## start SOURCE EXTRACT
Let $f: [a,b]\rightarrow\mathbb{R}$, $x\mapsto x^2$ where $a,b\in\mathbb{R}$
Without loss of generality, assume $|a|>|b|$
Let $\epsilon>0, x$ and $y\in[a,b]$ and $\delta=\min\{1,\frac{\epsilon}{2|a|+1}\}$
Further suppose $|x-y|<\delta$
Then $|x+y|=|x+x-x+y|\le |x+x|+|y-x|=|2x|+|x-y|<2|a|+\delta$
So $|f(x)-f(y)|=|x^2-y^2|=|x-y||x+y|<\delta(2|a|+\delta)\le(2|a|+1)\delta\le\frac{(2|a|+1)\epsilon}{2|a|+1}=\epsilon$
$\therefore\space f$ is continuous on $[a.b]$
Is my approach correct? I can see why this would not work on $\mathbb{R}$ (would not be able to bound $|2x|$ for example) but I am not able to visualize it. Any tips on how to see it graphically at least?
## end SOURCE EXTRACT
## start RECORDS FOR THE TASK
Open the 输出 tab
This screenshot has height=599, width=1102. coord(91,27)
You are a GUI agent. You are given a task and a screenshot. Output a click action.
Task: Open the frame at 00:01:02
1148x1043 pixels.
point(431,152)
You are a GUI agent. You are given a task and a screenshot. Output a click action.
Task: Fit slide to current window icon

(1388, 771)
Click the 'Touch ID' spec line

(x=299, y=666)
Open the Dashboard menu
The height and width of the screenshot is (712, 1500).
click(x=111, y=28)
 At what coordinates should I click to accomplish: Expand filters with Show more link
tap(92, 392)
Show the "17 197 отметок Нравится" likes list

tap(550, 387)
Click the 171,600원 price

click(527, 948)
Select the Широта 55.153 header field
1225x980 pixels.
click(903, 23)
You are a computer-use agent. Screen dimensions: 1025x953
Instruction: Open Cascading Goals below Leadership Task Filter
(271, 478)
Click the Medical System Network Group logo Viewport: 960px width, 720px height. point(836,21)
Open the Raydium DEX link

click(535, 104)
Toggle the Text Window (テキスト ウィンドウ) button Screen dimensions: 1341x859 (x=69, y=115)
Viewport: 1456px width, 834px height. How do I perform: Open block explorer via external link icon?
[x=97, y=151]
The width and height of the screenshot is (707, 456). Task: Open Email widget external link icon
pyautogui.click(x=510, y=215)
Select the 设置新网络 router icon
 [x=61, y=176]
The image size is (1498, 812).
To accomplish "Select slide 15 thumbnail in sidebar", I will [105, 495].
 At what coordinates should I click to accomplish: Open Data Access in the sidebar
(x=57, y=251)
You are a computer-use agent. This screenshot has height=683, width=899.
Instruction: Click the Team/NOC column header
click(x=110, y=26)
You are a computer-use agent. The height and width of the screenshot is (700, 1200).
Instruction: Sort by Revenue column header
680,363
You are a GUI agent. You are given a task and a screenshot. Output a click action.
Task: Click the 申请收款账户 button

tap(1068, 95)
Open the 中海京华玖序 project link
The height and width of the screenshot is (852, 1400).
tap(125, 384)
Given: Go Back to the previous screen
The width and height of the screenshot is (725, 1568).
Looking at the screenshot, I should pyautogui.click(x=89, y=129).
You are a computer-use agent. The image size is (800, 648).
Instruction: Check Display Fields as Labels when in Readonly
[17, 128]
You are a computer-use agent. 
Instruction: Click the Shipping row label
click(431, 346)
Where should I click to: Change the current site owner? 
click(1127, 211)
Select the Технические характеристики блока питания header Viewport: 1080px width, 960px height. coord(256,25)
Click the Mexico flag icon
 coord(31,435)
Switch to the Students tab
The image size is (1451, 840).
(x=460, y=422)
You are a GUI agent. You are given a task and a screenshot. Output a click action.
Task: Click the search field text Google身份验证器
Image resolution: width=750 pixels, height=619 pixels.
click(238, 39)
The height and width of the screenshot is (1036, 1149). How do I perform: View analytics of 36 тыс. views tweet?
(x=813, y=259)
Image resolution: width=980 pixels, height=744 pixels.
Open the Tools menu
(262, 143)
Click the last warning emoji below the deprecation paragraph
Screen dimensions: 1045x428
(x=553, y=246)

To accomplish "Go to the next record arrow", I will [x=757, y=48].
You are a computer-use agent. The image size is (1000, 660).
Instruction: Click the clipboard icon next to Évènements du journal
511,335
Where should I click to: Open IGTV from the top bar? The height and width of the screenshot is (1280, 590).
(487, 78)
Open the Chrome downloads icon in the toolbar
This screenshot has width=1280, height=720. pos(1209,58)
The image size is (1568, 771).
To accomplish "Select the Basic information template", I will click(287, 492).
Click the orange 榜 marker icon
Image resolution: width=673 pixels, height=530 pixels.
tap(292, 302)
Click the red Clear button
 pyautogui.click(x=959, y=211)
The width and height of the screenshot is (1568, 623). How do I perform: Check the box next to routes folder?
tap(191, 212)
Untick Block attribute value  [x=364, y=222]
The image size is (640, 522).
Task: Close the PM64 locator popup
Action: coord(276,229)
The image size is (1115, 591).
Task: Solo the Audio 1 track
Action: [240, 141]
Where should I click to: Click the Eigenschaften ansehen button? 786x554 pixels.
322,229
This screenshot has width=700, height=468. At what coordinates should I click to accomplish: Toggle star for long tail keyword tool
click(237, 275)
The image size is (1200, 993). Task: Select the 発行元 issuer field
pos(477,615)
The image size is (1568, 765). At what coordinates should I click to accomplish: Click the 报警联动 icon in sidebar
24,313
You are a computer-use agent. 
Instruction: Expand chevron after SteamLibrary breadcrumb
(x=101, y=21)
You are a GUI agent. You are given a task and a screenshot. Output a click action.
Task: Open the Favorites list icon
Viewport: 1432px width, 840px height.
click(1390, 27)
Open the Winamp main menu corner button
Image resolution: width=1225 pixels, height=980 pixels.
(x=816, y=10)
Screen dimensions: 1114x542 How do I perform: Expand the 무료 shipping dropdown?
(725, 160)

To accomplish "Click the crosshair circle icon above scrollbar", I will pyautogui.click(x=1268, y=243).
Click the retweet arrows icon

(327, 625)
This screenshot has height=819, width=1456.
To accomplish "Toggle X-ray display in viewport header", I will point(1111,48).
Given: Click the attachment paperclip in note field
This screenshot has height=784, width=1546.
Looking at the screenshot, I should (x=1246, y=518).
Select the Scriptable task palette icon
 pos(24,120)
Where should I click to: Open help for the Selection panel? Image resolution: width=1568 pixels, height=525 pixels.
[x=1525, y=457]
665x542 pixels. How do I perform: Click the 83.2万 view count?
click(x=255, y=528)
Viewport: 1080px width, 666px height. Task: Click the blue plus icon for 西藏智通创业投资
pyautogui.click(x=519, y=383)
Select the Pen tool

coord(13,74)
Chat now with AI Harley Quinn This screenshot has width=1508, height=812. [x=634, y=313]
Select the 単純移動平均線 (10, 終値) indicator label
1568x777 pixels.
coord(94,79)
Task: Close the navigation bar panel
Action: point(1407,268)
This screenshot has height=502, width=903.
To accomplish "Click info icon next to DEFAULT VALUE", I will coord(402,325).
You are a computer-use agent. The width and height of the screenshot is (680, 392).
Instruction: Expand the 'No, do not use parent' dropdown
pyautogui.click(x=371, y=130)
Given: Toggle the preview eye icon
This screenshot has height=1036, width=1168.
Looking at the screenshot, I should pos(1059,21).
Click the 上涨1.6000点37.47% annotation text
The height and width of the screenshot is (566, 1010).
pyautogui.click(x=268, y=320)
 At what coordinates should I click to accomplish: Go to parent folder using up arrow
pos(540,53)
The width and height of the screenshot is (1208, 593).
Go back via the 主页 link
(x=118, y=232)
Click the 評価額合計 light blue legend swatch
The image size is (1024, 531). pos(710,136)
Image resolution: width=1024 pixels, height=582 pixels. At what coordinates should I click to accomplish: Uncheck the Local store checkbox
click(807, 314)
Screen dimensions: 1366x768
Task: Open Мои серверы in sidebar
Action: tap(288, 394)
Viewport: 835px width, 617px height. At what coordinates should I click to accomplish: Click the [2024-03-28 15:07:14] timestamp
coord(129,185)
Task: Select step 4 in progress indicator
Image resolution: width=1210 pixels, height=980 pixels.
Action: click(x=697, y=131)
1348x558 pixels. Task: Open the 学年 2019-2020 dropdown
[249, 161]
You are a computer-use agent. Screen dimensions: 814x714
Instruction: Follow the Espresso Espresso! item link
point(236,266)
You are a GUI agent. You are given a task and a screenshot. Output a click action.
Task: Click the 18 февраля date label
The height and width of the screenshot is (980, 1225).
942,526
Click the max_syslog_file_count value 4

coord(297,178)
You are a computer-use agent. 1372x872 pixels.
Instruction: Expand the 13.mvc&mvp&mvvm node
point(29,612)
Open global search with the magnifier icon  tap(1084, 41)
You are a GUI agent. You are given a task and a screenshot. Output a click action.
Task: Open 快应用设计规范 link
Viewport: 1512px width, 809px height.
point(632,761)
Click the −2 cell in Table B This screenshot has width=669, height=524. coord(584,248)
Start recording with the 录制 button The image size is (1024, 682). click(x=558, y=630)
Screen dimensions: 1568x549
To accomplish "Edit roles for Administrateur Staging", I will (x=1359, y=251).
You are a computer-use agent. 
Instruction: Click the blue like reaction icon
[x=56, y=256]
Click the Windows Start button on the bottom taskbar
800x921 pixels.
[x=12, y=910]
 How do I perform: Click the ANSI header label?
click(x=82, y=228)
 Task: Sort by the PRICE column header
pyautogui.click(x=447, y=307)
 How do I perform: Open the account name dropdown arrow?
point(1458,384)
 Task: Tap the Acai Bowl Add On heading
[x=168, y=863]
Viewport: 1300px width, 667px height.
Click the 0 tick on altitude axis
## end RECORDS FOR THE TASK
DIRECTIVES
• 1. Retype the forum post on proving that x squared is continuous on [a,b], character for character, from start to finish.
• 2. Echo the lines of the records starting at the line that contains "Open global search" and ending at the final line of the records, with both ends included.

SOLUTIONS BY TASK
• 1.
Let $f: [a,b]\rightarrow\mathbb{R}$, $x\mapsto x^2$ where $a,b\in\mathbb{R}$
Without loss of generality, assume $|a|>|b|$
Let $\epsilon>0, x$ and $y\in[a,b]$ and $\delta=\min\{1,\frac{\epsilon}{2|a|+1}\}$
Further suppose $|x-y|<\delta$
Then $|x+y|=|x+x-x+y|\le |x+x|+|y-x|=|2x|+|x-y|<2|a|+\delta$
So $|f(x)-f(y)|=|x^2-y^2|=|x-y||x+y|<\delta(2|a|+\delta)\le(2|a|+1)\delta\le\frac{(2|a|+1)\epsilon}{2|a|+1}=\epsilon$
$\therefore\space f$ is continuous on $[a.b]$
Is my approach correct? I can see why this would not work on $\mathbb{R}$ (would not be able to bound $|2x|$ for example) but I am not able to visualize it. Any tips on how to see it graphically at least?

• 2.
Open global search with the magnifier icon  tap(1084, 41)
You are a GUI agent. You are given a task and a screenshot. Output a click action.
Task: Open 快应用设计规范 link
Viewport: 1512px width, 809px height.
point(632,761)
Click the −2 cell in Table B This screenshot has width=669, height=524. coord(584,248)
Start recording with the 录制 button The image size is (1024, 682). click(x=558, y=630)
Screen dimensions: 1568x549
To accomplish "Edit roles for Administrateur Staging", I will (x=1359, y=251).
You are a computer-use agent. 
Instruction: Click the blue like reaction icon
[x=56, y=256]
Click the Windows Start button on the bottom taskbar
800x921 pixels.
[x=12, y=910]
 How do I perform: Click the ANSI header label?
click(x=82, y=228)
 Task: Sort by the PRICE column header
pyautogui.click(x=447, y=307)
 How do I perform: Open the account name dropdown arrow?
point(1458,384)
 Task: Tap the Acai Bowl Add On heading
[x=168, y=863]
Viewport: 1300px width, 667px height.
Click the 0 tick on altitude axis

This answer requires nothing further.